O que produzir
Indique se cada afirmação concorda com o texto sobre a ANVISA e a lei dos medicamentos, respondendo sim ou não e citando literalmente as palavras do texto que decidem.
1. A ANVISA entende que o registro de medicamentos caberia somente a ela.
2. A eficácia da fosfoetalonamina sintética foi aprovada na primeira fase dos estudos com seres humanos.
3. O texto apoia a obrigação do poder público de preservar a saúde pública no artigo 196 da Constituição Federal.

Texto apresentado
▼▼▼
A ANVISA, com boa carga de razão, questiona a inconstitucionalidade da lei por entender que os medicamentos liberados representam consideráveis riscos à população. Lamenta, também, como agência reguladora, que o registro caberia exclusivamente a ela, isto após determinar rigorosa análise técnica para confirmar a qualidade, segurança e eficácia para o paciente. Desta forma, a lei vai na contramão de direção e destoa dos padrões internacionais recomendados.
Faz lembrar o caso da fosfoetalonamina sintética, substância que foi considerada como a cura do câncer, porém sua eficácia nos estudos com seres humanos foi reprovada na primeira fase, apesar de ter sua comercialização aprovada por lei.
Diante de tal quadro, considerado grave e preocupante, há necessidade de se buscar tratamentos que sejam adequados e que tenham a eficácia devidamente comprovada pelos órgãos reguladores, vez que a preservação da saúde pública é inafastável obrigação do poder público, conforme diretriz estabelecida no artigo 196 da Constituição Federal, com fundamento no princípio da dignidade da pessoa humana.
O impasse que se cria provoca dúvida e insegurança para o paciente. De um lado há o permissivo legal, liberando a utilização do medicamento. De outro, há um alerta proibitivo anunciando que a pesquisa científica, consistente nos testes em laboratórios, animais e posteriormente em seres humanos, não recomendou a sua aprovação, não restando comprovada sua segurança e eficácia, no âmbito do princípio da precaução.
▲▲▲
Entradas de dados salvas
▼▼▼
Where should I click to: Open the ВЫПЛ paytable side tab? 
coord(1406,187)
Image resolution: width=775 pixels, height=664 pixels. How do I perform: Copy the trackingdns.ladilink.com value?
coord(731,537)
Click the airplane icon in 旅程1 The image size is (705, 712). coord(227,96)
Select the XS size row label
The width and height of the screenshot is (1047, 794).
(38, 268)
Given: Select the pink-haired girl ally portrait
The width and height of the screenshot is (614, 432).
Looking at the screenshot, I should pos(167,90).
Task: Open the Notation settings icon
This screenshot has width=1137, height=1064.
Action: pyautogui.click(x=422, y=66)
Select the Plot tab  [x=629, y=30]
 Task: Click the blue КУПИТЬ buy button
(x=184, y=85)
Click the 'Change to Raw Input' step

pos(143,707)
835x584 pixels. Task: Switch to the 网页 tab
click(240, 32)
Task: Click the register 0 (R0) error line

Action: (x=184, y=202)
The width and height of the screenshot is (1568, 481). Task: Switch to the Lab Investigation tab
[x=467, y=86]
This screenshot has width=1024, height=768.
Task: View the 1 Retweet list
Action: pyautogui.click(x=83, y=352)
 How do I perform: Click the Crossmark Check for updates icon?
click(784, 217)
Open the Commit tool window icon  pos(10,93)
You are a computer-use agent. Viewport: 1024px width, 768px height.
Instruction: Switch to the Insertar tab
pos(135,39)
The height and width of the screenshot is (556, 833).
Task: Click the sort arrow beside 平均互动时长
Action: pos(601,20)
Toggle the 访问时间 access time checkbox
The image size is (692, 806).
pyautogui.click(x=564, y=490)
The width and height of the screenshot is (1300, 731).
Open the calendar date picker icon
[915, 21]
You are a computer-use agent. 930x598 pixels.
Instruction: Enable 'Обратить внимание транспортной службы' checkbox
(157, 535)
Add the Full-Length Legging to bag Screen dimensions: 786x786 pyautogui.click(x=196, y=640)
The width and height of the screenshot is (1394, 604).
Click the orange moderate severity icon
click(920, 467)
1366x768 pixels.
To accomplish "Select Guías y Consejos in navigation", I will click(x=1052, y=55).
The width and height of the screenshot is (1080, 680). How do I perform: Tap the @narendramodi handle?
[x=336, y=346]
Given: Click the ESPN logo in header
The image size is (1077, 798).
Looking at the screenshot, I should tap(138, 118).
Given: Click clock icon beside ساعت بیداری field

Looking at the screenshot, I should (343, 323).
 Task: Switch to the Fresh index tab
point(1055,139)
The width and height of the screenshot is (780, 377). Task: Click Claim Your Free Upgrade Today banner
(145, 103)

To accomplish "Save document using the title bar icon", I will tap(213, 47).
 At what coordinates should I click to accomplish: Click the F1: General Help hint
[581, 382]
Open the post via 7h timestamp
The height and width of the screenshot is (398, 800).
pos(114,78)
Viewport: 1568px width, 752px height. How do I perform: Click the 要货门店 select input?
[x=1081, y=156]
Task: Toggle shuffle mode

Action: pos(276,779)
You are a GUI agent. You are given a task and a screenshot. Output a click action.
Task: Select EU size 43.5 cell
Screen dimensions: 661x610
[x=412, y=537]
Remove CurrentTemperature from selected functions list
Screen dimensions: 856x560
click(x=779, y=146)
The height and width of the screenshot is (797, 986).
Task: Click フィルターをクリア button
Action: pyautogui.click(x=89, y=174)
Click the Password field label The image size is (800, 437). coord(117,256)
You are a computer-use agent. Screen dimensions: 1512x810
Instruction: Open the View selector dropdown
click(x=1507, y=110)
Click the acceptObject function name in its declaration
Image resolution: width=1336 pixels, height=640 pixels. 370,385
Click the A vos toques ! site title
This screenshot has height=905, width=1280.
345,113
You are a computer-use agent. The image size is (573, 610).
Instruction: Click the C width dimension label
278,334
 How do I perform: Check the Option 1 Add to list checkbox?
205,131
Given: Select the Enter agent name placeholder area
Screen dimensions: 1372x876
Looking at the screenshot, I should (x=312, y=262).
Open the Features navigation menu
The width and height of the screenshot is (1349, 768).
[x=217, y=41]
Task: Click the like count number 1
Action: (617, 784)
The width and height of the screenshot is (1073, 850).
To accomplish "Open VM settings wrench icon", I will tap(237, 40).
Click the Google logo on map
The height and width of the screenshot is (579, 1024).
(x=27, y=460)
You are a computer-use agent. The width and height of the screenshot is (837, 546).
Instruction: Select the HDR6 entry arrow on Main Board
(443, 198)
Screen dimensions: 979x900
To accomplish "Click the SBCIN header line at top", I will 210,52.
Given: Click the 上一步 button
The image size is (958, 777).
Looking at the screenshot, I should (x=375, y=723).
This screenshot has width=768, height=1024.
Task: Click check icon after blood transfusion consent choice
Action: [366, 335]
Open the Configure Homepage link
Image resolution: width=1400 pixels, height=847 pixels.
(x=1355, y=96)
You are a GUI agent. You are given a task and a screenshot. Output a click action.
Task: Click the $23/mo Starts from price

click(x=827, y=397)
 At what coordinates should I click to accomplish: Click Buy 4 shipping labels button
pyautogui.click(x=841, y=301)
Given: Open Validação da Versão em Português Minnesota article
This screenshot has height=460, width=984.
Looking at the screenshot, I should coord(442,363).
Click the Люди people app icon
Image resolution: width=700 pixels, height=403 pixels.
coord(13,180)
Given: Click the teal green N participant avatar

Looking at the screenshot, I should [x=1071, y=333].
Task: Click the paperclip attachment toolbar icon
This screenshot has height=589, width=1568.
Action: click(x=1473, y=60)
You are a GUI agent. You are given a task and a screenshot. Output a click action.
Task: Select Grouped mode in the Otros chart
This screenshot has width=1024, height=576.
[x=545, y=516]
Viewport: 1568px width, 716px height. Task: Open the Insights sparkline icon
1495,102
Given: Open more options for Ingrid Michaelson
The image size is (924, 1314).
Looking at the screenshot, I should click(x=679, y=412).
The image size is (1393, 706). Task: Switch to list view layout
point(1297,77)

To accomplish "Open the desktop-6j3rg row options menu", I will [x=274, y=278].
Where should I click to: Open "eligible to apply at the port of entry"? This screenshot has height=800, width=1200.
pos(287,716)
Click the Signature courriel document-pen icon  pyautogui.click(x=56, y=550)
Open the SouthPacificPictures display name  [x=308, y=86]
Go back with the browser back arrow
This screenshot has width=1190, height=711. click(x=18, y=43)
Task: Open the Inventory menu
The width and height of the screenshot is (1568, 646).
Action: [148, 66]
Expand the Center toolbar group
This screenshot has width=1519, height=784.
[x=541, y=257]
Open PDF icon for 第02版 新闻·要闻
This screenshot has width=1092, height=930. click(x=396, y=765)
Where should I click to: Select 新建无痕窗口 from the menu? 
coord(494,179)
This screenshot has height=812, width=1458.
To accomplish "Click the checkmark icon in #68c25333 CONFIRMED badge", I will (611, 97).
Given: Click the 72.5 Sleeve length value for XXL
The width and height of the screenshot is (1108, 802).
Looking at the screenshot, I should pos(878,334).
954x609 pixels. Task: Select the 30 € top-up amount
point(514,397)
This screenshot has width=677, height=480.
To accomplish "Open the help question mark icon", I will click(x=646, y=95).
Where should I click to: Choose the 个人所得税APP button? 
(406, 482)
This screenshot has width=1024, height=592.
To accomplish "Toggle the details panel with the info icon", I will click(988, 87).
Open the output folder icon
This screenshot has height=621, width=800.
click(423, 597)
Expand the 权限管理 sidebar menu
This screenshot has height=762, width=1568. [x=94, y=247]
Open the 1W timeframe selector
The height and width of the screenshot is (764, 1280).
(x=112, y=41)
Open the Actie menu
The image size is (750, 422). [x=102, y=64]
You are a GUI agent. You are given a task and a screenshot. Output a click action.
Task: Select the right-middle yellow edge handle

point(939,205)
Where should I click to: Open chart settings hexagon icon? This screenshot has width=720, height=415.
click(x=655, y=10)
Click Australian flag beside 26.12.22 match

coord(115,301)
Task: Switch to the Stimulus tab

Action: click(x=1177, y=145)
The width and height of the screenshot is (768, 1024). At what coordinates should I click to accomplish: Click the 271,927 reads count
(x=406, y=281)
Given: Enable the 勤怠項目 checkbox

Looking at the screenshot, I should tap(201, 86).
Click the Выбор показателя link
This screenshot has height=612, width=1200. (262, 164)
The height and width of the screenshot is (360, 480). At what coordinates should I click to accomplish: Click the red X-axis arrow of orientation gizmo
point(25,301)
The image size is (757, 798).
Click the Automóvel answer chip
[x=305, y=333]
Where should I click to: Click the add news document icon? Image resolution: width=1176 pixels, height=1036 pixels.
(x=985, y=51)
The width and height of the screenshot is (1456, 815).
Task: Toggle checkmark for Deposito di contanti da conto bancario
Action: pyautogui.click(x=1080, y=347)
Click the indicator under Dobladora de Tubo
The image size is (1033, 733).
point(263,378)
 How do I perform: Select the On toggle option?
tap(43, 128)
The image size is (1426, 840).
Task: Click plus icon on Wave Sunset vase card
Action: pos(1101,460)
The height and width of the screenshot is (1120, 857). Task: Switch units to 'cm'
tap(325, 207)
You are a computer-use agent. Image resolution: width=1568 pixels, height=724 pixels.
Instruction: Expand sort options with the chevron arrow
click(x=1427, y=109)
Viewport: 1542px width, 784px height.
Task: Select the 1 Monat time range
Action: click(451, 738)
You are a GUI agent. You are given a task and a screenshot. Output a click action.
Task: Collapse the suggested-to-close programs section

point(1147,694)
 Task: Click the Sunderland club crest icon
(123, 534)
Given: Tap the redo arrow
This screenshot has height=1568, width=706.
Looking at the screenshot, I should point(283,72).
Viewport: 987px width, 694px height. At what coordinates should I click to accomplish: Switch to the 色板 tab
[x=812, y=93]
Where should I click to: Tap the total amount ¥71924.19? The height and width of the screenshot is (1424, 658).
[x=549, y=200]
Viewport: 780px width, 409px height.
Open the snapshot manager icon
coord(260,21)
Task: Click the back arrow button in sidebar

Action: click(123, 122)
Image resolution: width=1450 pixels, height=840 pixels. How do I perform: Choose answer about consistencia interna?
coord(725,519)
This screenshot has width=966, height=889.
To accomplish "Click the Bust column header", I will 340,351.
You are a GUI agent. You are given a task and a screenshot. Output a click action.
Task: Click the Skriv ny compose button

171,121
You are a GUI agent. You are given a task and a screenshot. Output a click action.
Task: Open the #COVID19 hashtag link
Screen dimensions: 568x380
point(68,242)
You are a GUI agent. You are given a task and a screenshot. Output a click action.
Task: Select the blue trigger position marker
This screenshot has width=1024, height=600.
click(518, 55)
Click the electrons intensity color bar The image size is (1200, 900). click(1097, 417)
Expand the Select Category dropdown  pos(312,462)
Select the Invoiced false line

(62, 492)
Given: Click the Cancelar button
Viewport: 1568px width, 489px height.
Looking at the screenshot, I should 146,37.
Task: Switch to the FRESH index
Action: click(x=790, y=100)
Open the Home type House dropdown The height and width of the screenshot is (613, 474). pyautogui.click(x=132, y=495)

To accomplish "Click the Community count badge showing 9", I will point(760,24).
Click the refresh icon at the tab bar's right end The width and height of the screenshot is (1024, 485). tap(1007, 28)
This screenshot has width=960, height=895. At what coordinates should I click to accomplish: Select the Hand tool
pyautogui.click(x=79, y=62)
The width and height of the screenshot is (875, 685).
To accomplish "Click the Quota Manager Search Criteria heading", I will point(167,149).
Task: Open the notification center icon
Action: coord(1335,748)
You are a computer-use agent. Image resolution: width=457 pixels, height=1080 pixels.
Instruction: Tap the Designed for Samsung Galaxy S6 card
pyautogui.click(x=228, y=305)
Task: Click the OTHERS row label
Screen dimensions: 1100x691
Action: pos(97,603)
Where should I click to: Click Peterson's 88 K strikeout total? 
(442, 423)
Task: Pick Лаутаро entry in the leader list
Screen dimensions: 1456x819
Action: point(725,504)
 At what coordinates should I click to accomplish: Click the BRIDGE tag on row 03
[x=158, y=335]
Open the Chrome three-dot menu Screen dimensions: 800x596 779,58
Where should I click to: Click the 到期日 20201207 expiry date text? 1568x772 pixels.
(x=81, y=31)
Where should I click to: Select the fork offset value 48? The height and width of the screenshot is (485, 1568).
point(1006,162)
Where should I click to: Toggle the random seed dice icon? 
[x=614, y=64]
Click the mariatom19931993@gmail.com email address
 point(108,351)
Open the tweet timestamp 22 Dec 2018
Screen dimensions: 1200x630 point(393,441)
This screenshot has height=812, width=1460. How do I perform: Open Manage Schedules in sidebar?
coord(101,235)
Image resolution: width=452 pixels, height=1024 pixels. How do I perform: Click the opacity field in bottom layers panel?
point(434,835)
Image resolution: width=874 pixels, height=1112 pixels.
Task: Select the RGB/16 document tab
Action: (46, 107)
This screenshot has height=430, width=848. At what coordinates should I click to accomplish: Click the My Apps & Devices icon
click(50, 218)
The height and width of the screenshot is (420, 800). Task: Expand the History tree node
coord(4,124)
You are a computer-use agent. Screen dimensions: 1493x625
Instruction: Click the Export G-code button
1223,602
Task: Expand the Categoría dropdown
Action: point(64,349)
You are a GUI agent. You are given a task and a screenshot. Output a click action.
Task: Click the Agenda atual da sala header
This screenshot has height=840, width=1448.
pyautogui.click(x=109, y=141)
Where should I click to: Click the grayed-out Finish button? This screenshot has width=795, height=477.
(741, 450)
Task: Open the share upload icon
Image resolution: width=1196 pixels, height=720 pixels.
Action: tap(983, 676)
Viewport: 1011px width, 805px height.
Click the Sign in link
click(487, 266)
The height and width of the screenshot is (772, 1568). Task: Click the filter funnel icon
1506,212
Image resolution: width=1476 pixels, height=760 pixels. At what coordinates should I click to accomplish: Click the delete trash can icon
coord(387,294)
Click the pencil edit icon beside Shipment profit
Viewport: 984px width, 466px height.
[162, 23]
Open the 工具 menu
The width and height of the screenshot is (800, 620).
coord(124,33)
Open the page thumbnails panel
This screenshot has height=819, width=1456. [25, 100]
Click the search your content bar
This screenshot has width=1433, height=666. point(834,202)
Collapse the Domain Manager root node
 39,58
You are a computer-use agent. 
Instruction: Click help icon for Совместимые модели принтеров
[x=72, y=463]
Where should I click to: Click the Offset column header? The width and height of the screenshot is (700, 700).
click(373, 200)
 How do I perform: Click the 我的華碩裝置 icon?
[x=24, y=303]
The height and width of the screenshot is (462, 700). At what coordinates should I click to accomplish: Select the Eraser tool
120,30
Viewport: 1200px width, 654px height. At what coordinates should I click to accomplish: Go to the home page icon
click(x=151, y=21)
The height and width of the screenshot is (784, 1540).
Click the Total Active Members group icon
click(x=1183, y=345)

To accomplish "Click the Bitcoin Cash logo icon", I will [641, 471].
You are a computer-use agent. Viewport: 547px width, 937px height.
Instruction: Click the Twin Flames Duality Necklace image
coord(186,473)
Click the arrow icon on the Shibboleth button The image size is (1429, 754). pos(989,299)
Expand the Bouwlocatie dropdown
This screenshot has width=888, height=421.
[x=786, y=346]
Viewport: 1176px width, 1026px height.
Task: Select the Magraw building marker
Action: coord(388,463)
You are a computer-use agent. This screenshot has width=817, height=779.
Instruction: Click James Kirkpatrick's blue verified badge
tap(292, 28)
▲▲▲
Resposta da tarefa
1. Sim: "o registro caberia exclusivamente a ela".
2. Não: "sua eficácia nos estudos com seres humanos foi reprovada na primeira fase".
3. Sim: "conforme diretriz estabelecida no artigo 196 da Constituição Federal".